About this task » Copy the listing below exactly. Pictures stay out of it.

Input for this task »
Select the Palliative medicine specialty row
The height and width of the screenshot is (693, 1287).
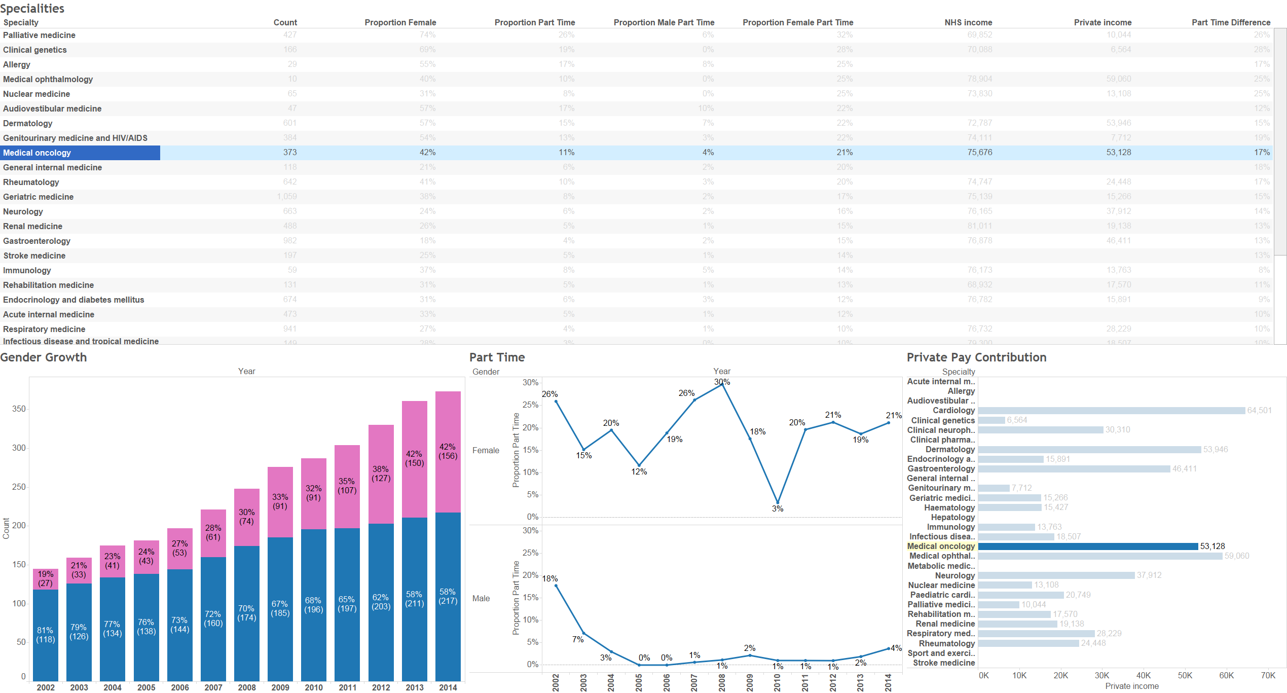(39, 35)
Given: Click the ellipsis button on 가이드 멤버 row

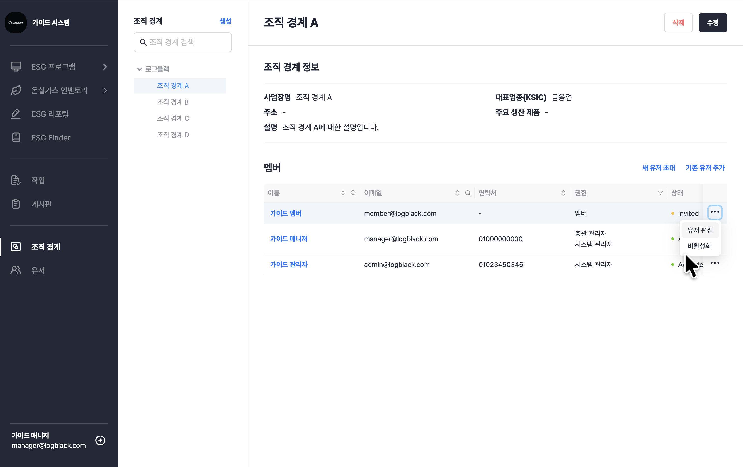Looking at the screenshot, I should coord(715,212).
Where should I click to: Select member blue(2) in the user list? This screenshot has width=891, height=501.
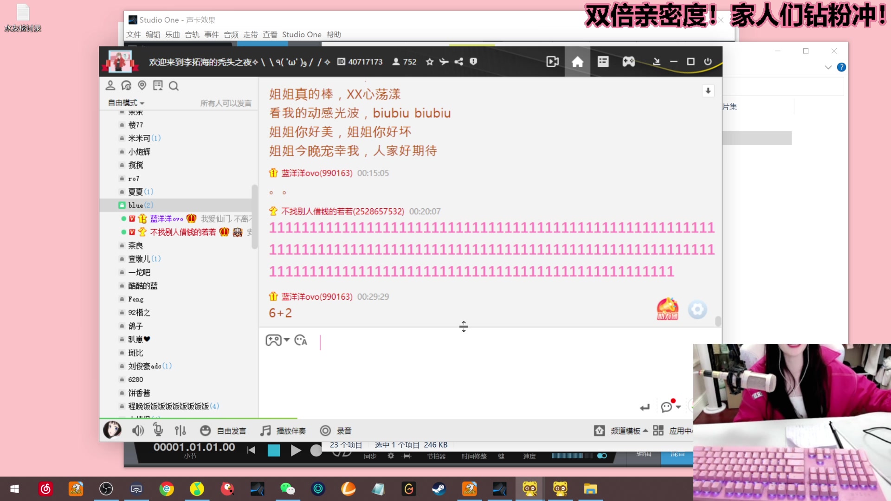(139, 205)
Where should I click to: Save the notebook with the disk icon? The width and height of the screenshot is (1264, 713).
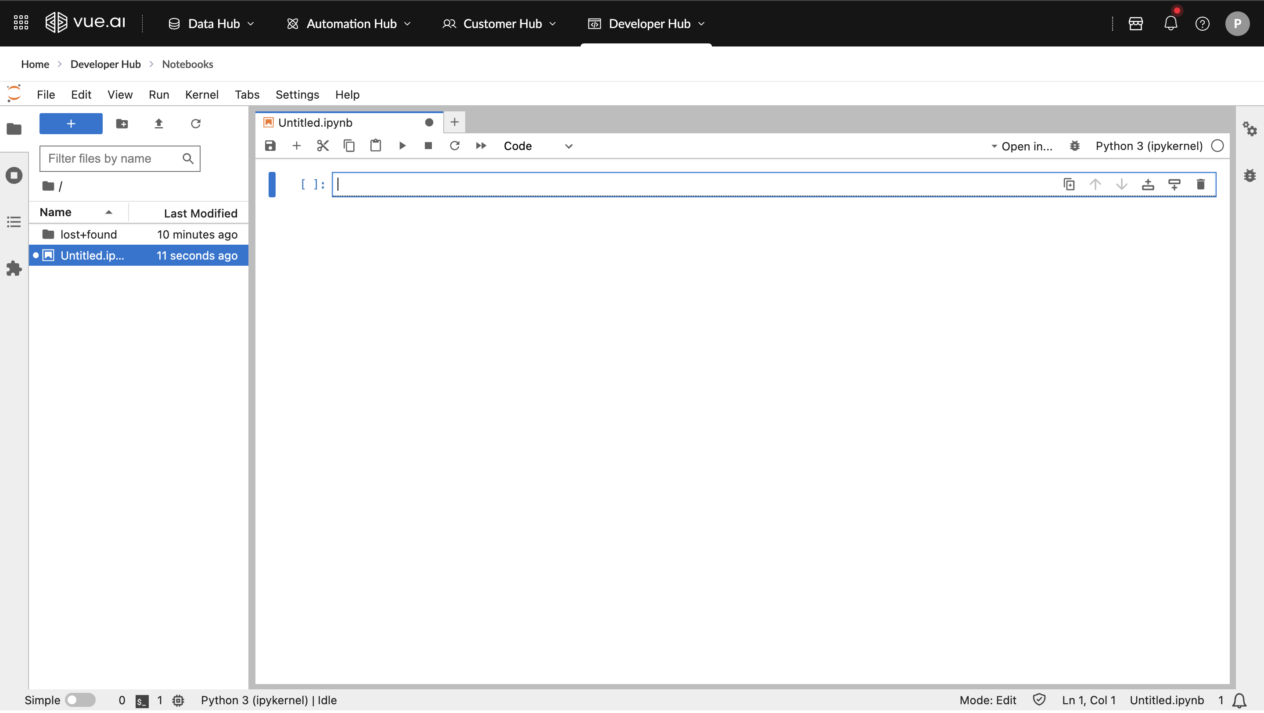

Completed task »
Select the Palliative medicine specialty row
The height and width of the screenshot is (693, 1287).
(39, 35)
Given: Click the ellipsis button on 가이드 멤버 row

Looking at the screenshot, I should coord(715,212).
Where should I click to: Select member blue(2) in the user list? This screenshot has width=891, height=501.
(139, 205)
Where should I click to: Save the notebook with the disk icon? The width and height of the screenshot is (1264, 713).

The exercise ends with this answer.